Und doch hat sich gerade Japan über Umwege in seiner Biografie und seinem Werk eingenistet: „Es übt einen nicht versiegenden Einfluss auf meine Arbeit aus“, sagt er. 1991 war es, als er sich Japan von den USA aus erstmals genauer anschaute. „Ein Grund war meine Abneigung gegenüber den politischen Verhältnissen Amerikas. Japanische Sammler in New York City meinten, meine Vorstellung von Raum würde hier auf offenere Augen stoßen als im Westen.“ Er war bald überzeugt – nicht nur, weil es auch die Heimat seiner Lebensgefährtin Yukika Kudo war, die er 1994 in New York kennenlernte. Heute ist Japan für ihn zur zweiten Heimat geworden. „Ich habe mich hier in dem, wie gesehen und gedacht wird, gefunden, und ich mag, wie die Menschen miteinander umgehen. Wenn ich hingegen nach Europa komme, bin ich anfangs immer ganz verschreckt über den Umgangston.“
Nichtsdestotrotz weiß er auch um die für Außenstehende bisweilen
schier unüberwindlich erscheinenden Barrieren: „Füllen Sie mal ein
Papier aus, ohne von Kindesbeinen an die Schriftzeichen erlernt zu
haben! Finden Sie sich damit ab, nie Teil zu werden, sondern immer
Fremdkörper zu bleiben! Seien Sie bereit, die Welt ganz anders zu
denken – ohne Jesus und Freud! Bringen Sie viel Geduld und
Einfühlungsvermögen mit, und seien Sie bereit, sich ständig für Ihre
Existenz zu entschuldigen.“
Kunsthalle Krems: „Edopolis“, 29. 3.–14. 6.
Lydia Mischkulnig
Für ein Semester war die Kärntner Schriftstellerin in Nagoya, als
Gastprofessorin für Intercultural Studies. Da zahlt sich das Lernen der
Sprache nicht wirklich aus. So kam Mischkulnig in den Genuss skurriler
Supermarkterlebnisse: „Ich wollte einen extra trockenen Sake kaufen,
weil mir die Verkäuferin mit mundverkniffenen Gesicht den Geschmack
verdeutlichte. Zu Hause stellte sich heraus, dass es ein süßer
Pflaumenlikör war.“ Auch sonst war für Mischkulnig der Alltag voller
Tücken: „Am schlimmsten war die Erfahrung, dass es kein Vorurteil ist,
dass das japanische Fernsehen das schlechteste der Welt ist. Aber auch,
dass der Rauchmelder 30 Minuten Alarm schlug, nur weil ich, während ich
Pilze briet, eine Zigarette rauchte. Die Räume sind eben niedrig und
wirklich klein.“
Als Autor, sagt Lydia Mischkulnig, ist man in
Japan sehr geschätzt, japanische Germanisten kommen auch zu Lesungen.

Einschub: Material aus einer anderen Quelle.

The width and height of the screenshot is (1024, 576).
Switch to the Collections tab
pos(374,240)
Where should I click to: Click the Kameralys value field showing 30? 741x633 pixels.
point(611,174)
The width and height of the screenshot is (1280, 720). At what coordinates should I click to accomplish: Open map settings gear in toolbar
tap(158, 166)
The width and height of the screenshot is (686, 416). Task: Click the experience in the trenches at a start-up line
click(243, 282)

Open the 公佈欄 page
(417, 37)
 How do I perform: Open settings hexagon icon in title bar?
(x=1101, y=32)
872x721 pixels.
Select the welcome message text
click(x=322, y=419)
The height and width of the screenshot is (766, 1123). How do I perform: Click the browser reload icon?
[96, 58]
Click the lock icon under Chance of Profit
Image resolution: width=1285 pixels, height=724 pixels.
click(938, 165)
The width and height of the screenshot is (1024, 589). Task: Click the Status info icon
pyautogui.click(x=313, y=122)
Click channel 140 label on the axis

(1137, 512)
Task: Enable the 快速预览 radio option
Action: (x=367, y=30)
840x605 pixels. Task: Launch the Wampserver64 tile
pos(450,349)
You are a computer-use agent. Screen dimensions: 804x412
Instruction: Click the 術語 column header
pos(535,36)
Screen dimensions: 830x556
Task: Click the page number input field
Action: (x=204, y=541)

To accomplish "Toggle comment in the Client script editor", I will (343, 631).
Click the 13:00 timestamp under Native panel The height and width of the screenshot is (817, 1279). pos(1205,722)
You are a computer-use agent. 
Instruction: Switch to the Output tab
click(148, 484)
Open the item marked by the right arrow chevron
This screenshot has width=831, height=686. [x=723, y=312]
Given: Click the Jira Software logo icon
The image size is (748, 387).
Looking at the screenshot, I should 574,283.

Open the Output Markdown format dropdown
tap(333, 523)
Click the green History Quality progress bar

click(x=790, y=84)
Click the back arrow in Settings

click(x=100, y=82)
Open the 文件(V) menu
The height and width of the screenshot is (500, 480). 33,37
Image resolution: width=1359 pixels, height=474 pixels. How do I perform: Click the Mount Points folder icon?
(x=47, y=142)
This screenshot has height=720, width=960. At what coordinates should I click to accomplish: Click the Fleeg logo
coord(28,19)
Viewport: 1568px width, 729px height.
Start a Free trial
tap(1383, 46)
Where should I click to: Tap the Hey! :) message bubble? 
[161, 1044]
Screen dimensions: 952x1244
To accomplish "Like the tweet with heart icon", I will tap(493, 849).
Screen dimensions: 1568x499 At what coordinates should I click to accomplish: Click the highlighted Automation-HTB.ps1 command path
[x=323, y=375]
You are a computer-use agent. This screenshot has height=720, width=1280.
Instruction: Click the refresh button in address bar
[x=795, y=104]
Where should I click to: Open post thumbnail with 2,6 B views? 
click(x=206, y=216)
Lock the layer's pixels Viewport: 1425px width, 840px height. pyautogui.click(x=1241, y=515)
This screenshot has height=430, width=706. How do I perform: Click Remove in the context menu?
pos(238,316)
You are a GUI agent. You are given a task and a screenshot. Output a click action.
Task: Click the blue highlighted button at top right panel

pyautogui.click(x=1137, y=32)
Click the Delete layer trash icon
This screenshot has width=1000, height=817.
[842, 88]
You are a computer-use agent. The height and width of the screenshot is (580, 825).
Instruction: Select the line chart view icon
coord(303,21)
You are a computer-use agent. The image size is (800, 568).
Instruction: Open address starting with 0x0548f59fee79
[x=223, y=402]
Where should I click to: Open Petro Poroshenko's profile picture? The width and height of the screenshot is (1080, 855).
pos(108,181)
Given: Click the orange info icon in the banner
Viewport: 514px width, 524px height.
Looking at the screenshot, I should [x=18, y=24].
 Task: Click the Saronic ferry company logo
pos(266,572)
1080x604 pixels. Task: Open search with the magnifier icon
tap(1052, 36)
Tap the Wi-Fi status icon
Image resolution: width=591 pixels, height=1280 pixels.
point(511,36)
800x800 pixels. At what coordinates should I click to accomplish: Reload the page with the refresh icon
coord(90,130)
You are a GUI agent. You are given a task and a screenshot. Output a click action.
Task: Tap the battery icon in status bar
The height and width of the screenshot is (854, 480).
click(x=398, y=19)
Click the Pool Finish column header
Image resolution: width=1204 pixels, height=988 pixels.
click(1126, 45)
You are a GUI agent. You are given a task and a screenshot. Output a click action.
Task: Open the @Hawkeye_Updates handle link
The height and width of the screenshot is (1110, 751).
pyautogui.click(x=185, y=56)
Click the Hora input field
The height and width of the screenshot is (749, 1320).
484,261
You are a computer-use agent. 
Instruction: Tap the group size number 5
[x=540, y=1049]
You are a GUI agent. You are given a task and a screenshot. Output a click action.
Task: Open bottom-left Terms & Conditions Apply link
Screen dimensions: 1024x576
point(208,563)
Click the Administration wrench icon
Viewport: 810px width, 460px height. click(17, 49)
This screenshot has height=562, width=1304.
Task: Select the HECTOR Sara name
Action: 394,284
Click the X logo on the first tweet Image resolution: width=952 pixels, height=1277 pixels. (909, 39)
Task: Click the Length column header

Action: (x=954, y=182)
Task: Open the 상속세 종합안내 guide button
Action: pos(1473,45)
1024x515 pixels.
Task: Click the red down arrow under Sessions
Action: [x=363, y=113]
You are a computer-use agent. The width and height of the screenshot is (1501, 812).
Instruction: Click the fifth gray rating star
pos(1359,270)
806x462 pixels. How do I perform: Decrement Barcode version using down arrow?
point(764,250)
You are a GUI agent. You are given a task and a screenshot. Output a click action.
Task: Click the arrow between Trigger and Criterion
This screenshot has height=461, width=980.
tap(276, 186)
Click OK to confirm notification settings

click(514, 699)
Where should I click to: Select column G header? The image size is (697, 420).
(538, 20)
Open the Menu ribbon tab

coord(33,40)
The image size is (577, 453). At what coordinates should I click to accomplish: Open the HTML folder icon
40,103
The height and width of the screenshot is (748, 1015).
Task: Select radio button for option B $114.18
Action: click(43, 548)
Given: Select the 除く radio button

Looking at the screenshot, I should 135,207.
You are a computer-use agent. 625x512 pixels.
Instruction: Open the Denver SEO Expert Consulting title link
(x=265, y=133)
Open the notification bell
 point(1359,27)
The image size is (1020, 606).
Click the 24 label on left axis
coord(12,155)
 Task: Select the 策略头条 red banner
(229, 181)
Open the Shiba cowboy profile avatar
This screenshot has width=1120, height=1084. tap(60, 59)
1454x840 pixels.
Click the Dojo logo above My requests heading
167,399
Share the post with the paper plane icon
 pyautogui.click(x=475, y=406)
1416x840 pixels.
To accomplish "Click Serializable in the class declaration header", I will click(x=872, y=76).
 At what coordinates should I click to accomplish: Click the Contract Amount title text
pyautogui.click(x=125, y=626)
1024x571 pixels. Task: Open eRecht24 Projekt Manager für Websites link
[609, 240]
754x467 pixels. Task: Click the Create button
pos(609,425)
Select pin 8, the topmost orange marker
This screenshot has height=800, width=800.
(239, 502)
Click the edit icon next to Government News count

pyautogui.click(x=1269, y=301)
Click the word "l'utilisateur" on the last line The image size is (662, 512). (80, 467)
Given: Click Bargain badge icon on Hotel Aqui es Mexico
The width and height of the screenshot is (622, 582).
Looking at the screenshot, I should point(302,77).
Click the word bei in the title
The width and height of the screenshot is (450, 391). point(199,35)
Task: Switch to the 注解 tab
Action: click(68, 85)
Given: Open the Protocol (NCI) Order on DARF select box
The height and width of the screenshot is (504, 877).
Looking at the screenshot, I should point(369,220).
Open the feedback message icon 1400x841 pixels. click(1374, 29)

Grundsätzlich hätten Österreicher in Japan keinen schlechten Stand:
„Japaner lieben österreichische Confiserie. Und Japanerinnen stehen auf
weiße Haut. Über Gesichter zu sprechen ist einfacher als über
Geschichte, da in japanischen Schulbüchern die Achsenmacht des Dritten
Reiches bis heute kaum reflektiert wird.“
Auf die Frage, ob
sie Interessierten empfehlen kann, sich in Japan niederzulassen,
reagiert Mischkulnig eher zurückhaltend: „Als europäischer Mann hätte
man eine große Anziehungskraft auf die Damenwelt, denke ich. Gewiss,
wenn man es schafft, die Hierarchien in den Betrieben als „gaijin“, als
Fremder, auszuhalten. In Japan wäre es unmöglich, gegen den Strom zu
schwimmen, jedes subversive Verhalten würde sanktioniert.“ Die
Japan-Erfahrung hat Mischkulnig jedenfalls geprägt: „Ich legte an
Gelassenheit zu.“
Lesung „Macht euch keine Sorgen“ (Haymon), am 6. 3., Literaturhaus
Sabine Scholl
Die Nagoya City University holte auch diese österreichische
Schriftstellerin als Gastprofessorin nach Japan. Sie wäre auch gern
länger geblieben, aber es klappte nicht. Im Nachhinein sieht Sabine
Scholl ein, dass es mit ihren beiden Kindern sowieso finanziell
unmöglich gewesen wäre: „Die Schulgebühren für ausländische Schulen
sind einfach zu hoch.“ Auch ihr fiel es nicht schwer, mit anderen
Österreichern zusammenzukommen: „Wenn man will, findet man schnell
Kontakt.“ Scholl konnte sich während ihres Aufenthalts gut integrieren:
„Ich finde Japan nicht schwierig. Man kann sich nach einiger Zeit gut
zurechtfinden.“ Und das, obwohl sie die Sprache nicht spricht. Das
führte auch bei ihr zu kuriosen Begebenheiten, meist im kulinarischen
Bereich: „Einmal habe ich Hühnerfleisch nach Bildvorlagen bestellt,
aber Kuhmagen serviert bekommen.“
Das, was Sabine Scholl am
meisten aus der Heimat vermisst hat, waren dementsprechend „Bücher in
Sprachen, die ich lesen kann“. In ihren eigenen Büchern und Texten
finden sich seit ihrem Nagoya-Aufenthalt immer wieder „japanische
Kultursprengsel“. Dennoch würde sie keine Empfehlung für angehende
Österreich-Japaner aussprechen – jetzt zumindest nicht: „Zurzeit ist
kein guter Moment, um sich in Japan niederzulassen. Japan leidet unter
der ökonomischen Krise, und arm sein ist dort sehr anstrengend. Japan
ist schön, wenn man genügend Geld hat, aber nun werden die Ausländer
nicht gebraucht, es ist hart zu überleben.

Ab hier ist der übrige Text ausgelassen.